### EXERCISE DESCRIPTION:
The records that follow are to be given again exactly. Do not carry over any image.

[Dataset entries]

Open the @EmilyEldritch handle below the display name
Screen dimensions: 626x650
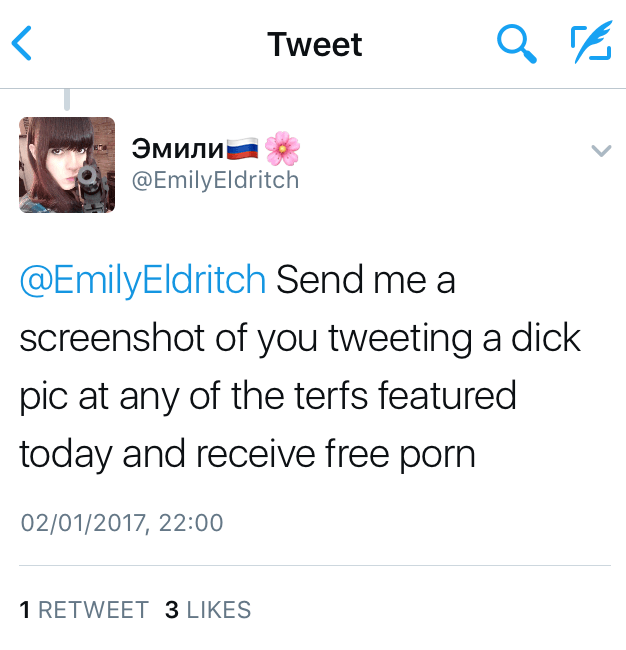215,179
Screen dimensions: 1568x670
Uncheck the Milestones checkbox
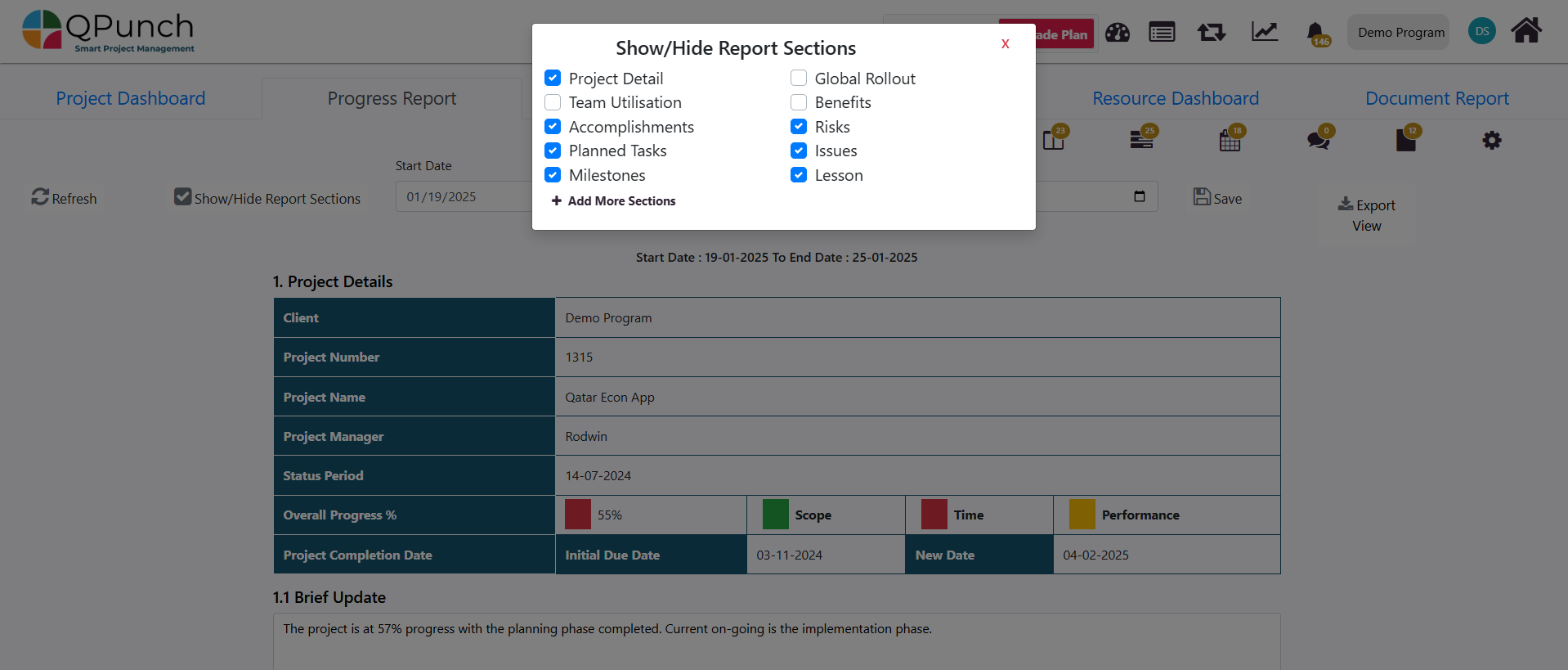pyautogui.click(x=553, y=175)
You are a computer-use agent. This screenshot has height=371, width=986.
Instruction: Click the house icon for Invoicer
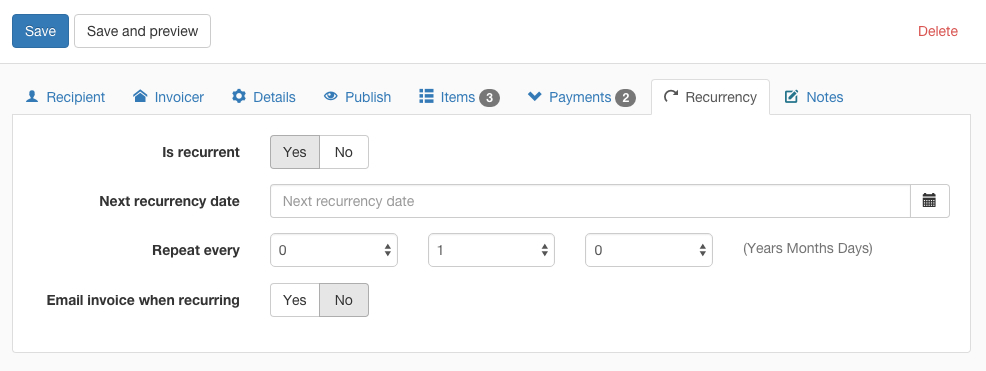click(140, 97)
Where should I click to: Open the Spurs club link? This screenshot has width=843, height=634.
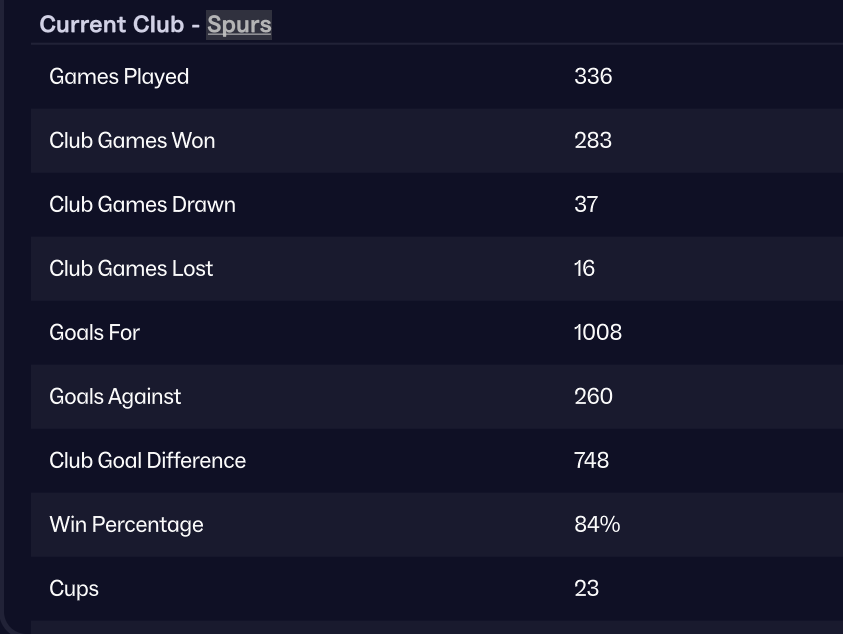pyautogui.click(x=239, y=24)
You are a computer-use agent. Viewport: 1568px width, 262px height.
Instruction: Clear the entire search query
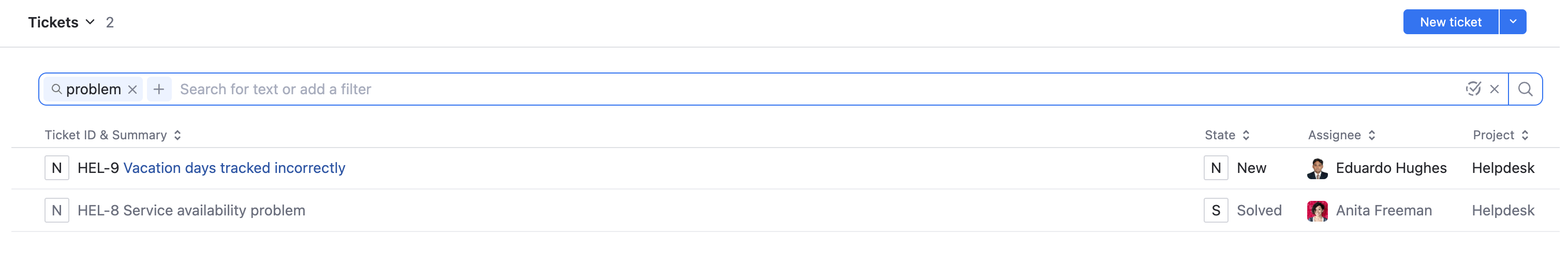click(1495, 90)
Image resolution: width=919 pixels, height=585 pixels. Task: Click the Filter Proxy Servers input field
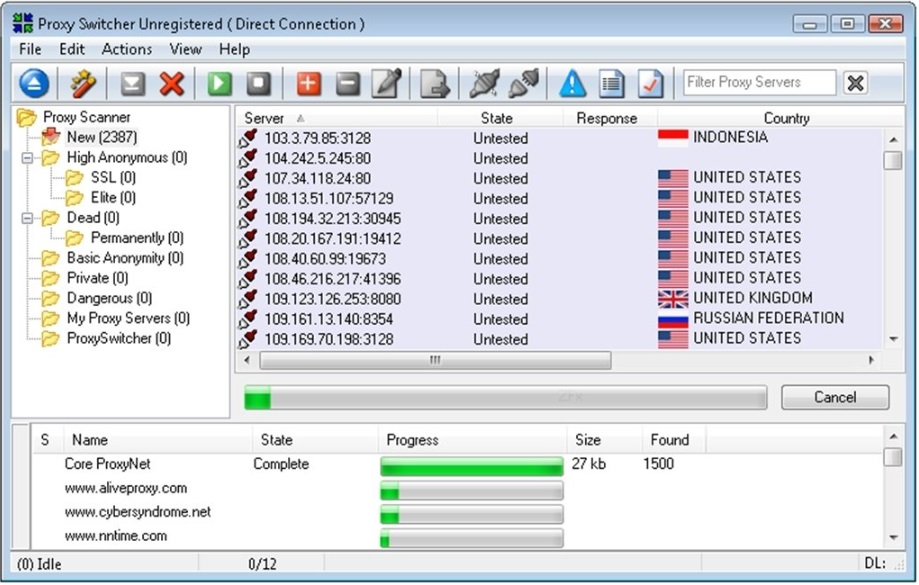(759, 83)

### OUTPUT:
Open the @EmilyEldritch handle below the display name
Screen dimensions: 626x650
215,179
Screen dimensions: 1568x670
Uncheck the Milestones checkbox
pyautogui.click(x=553, y=175)
You are a computer-use agent. This screenshot has height=371, width=986.
Instruction: Click the house icon for Invoicer
click(140, 97)
Where should I click to: Open the Spurs club link? This screenshot has width=843, height=634.
pyautogui.click(x=239, y=24)
You are a computer-use agent. Viewport: 1568px width, 262px height.
Instruction: Clear the entire search query
click(1495, 90)
Image resolution: width=919 pixels, height=585 pixels. Task: Click the Filter Proxy Servers input field
(759, 83)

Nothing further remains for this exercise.